Not even Walter Cronkite could stop Trump. How do you put “Quit blaming Obama. He left you with a pandemic guidebook and he couldn’t have developed a test for a virus that didn’t exist three years ago” in the form of a question? Or “stop with the hydroxychloroquine, you’re creating dangerous shortages before Dr. Fauci has proof patients won’t die from an unproven cure.”
Or “Jared, are you kidding? The Strategic National Stockpile is not yours to disperse to governors who express sufficient admiration for Ivanka’s daddy and hold open their beaches in homage.” Florida’s Ron DeSantis got 100 percent of his request; New Jersey a measly 5 percent.
It’s a minor piece of resistance, but former Vermont Gov. Howard Dean, an MSNBC contributor, isn’t going to appear until the channel stops carrying the briefings live. He’s not asking for executives to black out Trump, just to black out his lies and his attacks on the press.
There is so much at these shows, their ratings rising along with our death count, that shouldn’t be seen: Trump grazing shoulders with aides, not wiping the shared microphone, his outrage at the recommendation he wear a mask, as if he’d been asked to don a skirt. His wistful references to those who urged us to ride out this pandemic like cowboys. In that reminiscence, he’s the cowboy.
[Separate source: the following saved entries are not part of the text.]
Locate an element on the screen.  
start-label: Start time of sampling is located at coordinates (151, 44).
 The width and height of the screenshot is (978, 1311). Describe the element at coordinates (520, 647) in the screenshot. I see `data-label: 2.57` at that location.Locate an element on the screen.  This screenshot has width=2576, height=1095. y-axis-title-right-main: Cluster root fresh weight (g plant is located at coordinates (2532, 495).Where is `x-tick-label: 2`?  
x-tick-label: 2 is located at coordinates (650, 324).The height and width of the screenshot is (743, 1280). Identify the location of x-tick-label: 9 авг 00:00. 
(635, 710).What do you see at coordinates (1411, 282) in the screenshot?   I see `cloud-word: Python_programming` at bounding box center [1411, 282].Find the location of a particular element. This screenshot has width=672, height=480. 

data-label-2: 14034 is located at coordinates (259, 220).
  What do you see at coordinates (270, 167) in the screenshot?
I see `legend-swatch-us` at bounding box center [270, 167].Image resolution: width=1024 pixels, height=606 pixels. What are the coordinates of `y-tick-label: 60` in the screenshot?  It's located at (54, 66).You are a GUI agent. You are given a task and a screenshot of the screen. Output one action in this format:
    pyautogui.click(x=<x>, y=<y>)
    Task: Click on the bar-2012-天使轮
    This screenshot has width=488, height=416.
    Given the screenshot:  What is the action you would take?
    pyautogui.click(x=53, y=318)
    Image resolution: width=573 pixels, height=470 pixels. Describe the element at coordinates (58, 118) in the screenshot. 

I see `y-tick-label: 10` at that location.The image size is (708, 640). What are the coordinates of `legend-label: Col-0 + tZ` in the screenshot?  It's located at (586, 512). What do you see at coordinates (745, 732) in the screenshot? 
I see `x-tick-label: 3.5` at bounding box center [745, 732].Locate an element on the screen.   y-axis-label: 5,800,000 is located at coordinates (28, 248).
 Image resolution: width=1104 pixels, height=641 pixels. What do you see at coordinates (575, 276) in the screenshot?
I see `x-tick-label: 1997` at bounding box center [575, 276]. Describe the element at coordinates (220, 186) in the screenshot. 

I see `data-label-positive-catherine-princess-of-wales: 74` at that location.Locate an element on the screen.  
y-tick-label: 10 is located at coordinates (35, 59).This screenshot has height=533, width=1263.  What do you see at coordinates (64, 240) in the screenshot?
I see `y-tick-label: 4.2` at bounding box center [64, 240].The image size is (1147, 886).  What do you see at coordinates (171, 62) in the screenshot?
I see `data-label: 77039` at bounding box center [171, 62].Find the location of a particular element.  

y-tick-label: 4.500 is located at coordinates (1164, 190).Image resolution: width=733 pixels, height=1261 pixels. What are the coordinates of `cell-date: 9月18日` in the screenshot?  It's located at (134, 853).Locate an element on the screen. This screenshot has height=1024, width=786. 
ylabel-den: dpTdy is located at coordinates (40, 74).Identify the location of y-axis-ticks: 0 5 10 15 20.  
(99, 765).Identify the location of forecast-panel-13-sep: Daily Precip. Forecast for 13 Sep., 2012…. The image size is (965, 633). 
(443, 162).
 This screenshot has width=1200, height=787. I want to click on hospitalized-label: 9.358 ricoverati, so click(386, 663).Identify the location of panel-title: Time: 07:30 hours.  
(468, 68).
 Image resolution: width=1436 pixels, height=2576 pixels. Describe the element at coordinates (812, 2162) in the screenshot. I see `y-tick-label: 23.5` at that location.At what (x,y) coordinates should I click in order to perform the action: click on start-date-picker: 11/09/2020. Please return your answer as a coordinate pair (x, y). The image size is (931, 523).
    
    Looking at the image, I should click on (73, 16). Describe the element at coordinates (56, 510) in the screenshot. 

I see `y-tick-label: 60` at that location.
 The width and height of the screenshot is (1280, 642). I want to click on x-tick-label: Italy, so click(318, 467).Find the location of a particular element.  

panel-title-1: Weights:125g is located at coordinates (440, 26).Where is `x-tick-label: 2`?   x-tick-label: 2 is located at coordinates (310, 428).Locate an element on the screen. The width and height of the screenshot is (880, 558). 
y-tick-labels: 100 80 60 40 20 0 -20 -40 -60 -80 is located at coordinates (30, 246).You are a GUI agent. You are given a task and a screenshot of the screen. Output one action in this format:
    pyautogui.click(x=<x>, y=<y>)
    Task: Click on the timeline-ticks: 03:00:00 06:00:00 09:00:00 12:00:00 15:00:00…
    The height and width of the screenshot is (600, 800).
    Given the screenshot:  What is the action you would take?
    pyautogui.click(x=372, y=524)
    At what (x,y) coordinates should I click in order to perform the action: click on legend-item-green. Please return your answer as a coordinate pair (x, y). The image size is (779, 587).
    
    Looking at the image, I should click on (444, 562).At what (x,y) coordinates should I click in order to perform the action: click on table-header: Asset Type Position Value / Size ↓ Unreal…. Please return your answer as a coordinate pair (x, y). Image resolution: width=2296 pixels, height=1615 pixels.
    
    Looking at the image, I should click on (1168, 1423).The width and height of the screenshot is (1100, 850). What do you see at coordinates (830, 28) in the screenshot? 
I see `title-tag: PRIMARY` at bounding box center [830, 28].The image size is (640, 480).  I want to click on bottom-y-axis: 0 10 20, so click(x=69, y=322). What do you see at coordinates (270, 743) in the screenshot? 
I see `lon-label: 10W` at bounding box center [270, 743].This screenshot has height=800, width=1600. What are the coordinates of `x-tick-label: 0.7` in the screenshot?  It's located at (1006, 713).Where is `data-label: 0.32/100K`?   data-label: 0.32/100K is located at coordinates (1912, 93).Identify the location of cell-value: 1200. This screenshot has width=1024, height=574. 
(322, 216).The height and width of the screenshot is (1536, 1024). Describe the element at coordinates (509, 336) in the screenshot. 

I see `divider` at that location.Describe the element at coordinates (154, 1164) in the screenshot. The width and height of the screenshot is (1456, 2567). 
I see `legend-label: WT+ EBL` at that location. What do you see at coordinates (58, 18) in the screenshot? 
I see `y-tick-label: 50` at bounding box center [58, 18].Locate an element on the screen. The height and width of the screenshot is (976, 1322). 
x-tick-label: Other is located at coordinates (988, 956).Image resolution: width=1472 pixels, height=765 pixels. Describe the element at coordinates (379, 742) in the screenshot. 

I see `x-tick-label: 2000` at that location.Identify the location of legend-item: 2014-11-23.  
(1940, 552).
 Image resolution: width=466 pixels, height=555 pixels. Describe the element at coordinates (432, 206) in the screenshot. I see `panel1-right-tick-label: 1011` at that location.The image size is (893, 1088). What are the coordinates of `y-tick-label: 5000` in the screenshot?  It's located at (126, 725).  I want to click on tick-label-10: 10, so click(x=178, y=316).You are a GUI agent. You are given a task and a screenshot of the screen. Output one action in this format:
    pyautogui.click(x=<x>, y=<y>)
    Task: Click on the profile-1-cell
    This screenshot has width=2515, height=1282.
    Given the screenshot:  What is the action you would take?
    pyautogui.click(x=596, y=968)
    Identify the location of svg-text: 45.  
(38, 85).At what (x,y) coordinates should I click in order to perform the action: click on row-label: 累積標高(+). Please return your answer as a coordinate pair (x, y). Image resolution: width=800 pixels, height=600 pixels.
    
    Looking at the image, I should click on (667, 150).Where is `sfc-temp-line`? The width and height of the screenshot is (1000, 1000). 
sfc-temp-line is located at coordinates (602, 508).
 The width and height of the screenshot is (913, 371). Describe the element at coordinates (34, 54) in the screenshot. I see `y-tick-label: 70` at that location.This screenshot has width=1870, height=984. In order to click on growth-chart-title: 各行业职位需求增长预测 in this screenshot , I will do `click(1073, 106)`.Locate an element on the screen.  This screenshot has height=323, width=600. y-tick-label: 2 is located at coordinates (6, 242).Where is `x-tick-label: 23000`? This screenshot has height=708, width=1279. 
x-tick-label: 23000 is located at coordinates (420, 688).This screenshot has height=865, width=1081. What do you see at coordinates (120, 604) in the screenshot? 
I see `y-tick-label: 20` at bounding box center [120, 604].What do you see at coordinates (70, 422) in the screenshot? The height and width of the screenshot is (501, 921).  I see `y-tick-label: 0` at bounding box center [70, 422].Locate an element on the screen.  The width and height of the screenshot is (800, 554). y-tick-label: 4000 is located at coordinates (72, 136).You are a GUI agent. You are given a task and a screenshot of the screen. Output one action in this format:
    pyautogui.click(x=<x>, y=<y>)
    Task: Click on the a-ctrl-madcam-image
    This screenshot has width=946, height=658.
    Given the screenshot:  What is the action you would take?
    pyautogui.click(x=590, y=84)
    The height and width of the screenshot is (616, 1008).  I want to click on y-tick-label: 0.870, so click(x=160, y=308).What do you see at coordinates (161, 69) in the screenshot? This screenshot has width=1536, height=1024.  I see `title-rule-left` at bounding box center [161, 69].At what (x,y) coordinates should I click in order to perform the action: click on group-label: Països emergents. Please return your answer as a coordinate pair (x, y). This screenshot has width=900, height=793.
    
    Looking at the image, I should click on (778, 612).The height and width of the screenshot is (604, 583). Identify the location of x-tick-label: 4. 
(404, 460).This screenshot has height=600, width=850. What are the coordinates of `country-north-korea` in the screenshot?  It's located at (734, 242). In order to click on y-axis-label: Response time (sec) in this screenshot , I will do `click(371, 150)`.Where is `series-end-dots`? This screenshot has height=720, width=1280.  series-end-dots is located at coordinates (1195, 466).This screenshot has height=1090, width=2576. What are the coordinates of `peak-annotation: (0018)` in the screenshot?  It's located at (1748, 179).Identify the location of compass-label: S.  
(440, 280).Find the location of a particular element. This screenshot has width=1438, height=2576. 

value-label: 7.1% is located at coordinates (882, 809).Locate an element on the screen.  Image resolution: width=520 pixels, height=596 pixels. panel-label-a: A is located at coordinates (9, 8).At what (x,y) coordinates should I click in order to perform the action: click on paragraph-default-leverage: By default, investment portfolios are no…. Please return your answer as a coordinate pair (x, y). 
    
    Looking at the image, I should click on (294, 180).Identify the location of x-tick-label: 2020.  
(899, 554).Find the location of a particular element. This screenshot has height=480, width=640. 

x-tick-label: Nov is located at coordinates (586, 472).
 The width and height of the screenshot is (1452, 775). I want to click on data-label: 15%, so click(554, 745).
You can hear Trump giving previews of a special three-hour episode of the Trump Show built around the flattening of the curve for which he will take the credit. Promos are already running on Fox. He will ignore that what flattened the curve was what the experts said would flatten the curve. He’ll brazenly re-assert that the cure was worse than the problem, the country didn’t need to be shut down at the cost of his perfect economy, that he, who amazed the medical community with his knowledge, was right. It was no worse than the flu, after all.
If we’re lucky, someone will ask him if he’s going to reopen the country, or if that’s up to the governors, and he’ll tell the wise guy that the unappreciative governors can’t tell him what to do. Any mention of the governors tends to undo him, so he’ll lose his train of thought and get off on his Facebook ranking and retell the one about wanting “to come way under the model,” the double-entendre about casualty projections that didn’t get enough laughs the first time. An alarmed Dr. Fauci will go to the mike, take a disinfectant wipe to it for emphasis, and say the country will reopen before its time over his dead body. And ours.
Trump’s act is getting old. Although he lies better than most people tell the truth, the show should be canceled now that he’s lying about matters of life and death. The president can’t stop himself, but to show appropriate respect for the office he occupies, we have to.